- Flag
- Interactive map of Guba Lafto
- Zone: Semien Wollo
- Region: Amhara Region

Area
- • Total: 900.49 km^{2} (347.68 sq mi)

Population (2012 est.)
- • Total: 151,308
- • Density: 168.03/km^{2} (435.19/sq mi)

= Guba Lafto =

Guba Lafto (Amharic: ጉባ ላፍቶ) is one of the woredas in the Amhara Region of Ethiopia. Part of the Semien Wollo Zone, Guba Lafto is bordered on the south by the Debub Wollo Zone, on the west by Delanta and Wadla, on the northwest by Meket, on the north by Gidan, on the northeast by the Logiya River which separates it from Kobo, and on the southeast by Habru. Weldiya is an enclave inside this woreda. Towns in this woreda include Hara.

== Overview ==
Guba Lafto, as well as the other seven rural woredas of this Zone, has been grouped amongst the 48 woredas identified as the most drought prone and food insecure in the Amhara Region. To combat increasing droughts and improve crop yields, two irrigation projects have been undertaken in this woreda by the Commission for Sustainable Agriculture and Environmental Rehabilitation in the Amhara Region and the NGO Lutheran World Federation, affecting 560 hectares and benefiting 2,489 households.

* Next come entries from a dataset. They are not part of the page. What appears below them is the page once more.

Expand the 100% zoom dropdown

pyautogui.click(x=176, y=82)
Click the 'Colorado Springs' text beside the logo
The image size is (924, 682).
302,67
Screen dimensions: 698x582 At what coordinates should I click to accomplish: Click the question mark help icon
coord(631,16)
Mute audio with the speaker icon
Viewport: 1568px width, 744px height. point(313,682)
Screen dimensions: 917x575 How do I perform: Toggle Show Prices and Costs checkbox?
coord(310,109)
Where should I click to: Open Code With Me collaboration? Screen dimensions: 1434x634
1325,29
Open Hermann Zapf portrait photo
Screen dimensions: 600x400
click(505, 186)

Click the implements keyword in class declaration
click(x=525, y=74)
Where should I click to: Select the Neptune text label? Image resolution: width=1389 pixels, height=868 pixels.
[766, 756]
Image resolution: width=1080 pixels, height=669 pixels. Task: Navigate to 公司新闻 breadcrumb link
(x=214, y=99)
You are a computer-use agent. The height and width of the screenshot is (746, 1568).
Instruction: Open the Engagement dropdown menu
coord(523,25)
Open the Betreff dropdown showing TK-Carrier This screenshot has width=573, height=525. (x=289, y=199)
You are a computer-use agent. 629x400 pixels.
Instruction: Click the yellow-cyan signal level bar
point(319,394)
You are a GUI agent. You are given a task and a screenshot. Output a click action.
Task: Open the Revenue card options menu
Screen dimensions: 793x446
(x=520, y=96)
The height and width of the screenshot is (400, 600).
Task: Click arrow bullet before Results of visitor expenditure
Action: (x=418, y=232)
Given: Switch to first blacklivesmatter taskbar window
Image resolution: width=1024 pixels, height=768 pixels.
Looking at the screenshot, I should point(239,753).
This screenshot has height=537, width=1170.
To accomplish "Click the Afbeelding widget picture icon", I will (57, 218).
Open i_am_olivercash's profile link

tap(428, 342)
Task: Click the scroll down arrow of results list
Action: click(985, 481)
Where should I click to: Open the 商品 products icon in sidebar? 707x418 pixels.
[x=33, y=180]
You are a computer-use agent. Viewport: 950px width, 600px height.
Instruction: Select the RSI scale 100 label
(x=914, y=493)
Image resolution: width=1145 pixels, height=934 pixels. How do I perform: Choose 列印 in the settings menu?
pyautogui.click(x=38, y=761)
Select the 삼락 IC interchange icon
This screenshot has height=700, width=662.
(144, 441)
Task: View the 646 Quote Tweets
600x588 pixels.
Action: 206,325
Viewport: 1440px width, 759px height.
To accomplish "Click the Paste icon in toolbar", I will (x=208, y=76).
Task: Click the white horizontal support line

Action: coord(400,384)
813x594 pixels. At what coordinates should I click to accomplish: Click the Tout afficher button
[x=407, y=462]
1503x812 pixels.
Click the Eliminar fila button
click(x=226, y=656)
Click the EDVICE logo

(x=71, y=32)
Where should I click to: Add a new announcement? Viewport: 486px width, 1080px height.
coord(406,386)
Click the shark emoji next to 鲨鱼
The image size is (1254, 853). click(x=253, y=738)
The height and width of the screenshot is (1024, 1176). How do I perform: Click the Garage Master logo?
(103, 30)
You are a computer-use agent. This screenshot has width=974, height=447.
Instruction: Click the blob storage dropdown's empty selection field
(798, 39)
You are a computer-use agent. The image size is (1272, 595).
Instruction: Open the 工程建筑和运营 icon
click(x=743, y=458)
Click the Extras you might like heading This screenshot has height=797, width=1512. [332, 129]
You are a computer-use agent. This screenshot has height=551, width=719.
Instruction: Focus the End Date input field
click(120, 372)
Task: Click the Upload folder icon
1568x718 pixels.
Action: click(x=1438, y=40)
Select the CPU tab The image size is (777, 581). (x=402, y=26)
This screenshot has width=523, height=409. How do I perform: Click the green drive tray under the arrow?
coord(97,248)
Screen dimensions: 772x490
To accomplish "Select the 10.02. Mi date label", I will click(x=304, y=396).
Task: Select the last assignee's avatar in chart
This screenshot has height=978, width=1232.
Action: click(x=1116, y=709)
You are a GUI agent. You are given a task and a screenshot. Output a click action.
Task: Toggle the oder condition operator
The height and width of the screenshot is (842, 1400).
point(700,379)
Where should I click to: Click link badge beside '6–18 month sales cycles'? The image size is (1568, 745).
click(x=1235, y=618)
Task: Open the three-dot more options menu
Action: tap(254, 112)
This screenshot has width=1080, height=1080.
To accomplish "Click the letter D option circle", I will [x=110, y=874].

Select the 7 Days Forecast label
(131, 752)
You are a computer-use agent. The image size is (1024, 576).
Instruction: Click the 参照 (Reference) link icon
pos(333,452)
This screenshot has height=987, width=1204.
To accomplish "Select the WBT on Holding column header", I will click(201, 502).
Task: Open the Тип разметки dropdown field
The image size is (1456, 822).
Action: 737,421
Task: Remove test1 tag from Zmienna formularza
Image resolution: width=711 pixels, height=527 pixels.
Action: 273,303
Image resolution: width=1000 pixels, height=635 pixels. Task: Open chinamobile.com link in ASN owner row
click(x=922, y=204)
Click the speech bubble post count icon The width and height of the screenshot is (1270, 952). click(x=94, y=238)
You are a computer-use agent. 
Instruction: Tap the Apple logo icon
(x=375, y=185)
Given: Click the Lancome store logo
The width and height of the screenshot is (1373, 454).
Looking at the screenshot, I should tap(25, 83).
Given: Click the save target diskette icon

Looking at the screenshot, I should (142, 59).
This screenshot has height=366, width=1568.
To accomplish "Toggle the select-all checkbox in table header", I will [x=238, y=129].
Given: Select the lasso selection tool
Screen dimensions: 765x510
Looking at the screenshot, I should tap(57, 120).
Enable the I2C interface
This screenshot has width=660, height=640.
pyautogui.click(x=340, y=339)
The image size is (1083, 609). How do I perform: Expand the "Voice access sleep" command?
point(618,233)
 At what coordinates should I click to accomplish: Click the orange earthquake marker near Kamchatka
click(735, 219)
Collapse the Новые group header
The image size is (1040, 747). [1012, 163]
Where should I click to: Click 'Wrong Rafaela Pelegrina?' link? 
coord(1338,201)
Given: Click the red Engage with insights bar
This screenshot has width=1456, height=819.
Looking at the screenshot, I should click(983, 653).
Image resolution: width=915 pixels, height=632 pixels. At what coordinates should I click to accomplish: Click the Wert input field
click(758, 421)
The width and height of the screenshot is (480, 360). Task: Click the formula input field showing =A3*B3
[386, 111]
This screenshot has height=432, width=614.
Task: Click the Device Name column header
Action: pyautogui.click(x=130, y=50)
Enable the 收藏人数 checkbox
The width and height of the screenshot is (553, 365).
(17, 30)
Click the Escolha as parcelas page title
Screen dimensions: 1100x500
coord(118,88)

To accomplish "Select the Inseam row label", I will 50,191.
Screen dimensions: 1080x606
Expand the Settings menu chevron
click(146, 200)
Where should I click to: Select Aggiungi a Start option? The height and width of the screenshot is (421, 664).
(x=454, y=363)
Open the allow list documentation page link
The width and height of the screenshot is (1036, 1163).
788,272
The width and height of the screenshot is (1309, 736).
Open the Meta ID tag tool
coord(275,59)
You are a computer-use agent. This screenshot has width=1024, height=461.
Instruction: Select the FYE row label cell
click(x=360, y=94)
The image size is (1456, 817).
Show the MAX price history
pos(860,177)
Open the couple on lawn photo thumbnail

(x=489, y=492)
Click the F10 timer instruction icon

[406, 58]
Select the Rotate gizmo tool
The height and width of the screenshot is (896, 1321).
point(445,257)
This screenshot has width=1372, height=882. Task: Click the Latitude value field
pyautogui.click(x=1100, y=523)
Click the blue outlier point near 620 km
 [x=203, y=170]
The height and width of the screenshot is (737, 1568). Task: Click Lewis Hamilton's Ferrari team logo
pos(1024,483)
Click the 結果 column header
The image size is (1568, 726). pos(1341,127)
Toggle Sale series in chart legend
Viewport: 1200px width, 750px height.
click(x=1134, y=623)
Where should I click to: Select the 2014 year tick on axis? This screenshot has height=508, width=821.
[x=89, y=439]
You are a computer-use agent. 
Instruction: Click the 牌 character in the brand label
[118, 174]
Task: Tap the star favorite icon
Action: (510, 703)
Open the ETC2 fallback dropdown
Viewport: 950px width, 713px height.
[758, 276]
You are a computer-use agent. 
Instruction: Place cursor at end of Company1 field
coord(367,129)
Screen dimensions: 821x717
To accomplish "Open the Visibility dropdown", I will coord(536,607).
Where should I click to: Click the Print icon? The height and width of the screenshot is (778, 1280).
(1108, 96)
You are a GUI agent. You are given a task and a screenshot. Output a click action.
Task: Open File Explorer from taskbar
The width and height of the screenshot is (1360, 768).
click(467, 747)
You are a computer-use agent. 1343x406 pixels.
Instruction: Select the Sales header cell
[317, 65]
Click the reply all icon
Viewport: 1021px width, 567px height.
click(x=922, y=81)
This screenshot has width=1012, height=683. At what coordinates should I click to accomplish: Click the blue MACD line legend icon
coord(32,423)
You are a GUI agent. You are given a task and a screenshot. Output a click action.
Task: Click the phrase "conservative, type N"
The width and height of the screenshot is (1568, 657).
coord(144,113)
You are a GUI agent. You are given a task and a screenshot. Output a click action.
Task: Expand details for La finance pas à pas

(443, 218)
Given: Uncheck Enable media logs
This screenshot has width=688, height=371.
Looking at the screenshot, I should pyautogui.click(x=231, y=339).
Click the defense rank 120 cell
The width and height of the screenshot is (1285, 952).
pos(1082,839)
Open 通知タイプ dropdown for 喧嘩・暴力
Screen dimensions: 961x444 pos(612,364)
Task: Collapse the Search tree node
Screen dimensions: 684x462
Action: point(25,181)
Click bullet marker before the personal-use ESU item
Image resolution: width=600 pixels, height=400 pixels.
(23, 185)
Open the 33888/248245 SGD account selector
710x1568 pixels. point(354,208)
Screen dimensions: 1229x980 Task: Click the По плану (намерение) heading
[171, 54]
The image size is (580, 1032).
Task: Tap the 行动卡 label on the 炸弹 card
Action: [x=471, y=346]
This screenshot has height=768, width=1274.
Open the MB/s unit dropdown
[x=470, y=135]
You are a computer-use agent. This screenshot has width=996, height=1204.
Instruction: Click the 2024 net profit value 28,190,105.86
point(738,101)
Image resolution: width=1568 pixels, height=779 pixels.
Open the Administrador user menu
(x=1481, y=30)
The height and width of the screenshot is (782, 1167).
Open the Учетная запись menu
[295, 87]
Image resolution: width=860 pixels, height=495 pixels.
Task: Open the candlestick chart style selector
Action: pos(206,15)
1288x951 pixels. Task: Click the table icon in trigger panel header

Guba Lafto has a mountainous landscape, with its ranging from 1300 to 3900 meters above sea level. Soil erosion is marked by ever-expanding gullies. Increasing population has led to shrinking farm and grazing areas. Declining soil fertility, increased incidence of crop pests and weeds, along with cultural attitudes have made Guba Lafto as one of the food insecure woredas of the Amhara Region. To help combat this, the AMAREW project helped inhabitants of kebeles located in the Lenche Dima watershed to create micro-enterprises to manufacture gabion wire boxes. Produced at a third of the cost they can be purchased at Debre Tabor, these gabions are used to fight gully formation.

==Demographics==
A 2012 estimate puts the population at 151,308. This gives a population density of 168.03 people per square kilometer (435,19 people per square mile), given its area of 900.49 square kilometers (347.68 square miles), higher than the North Wollo Zone average of 134.66 people per square kilometer (348.76 people per square mile).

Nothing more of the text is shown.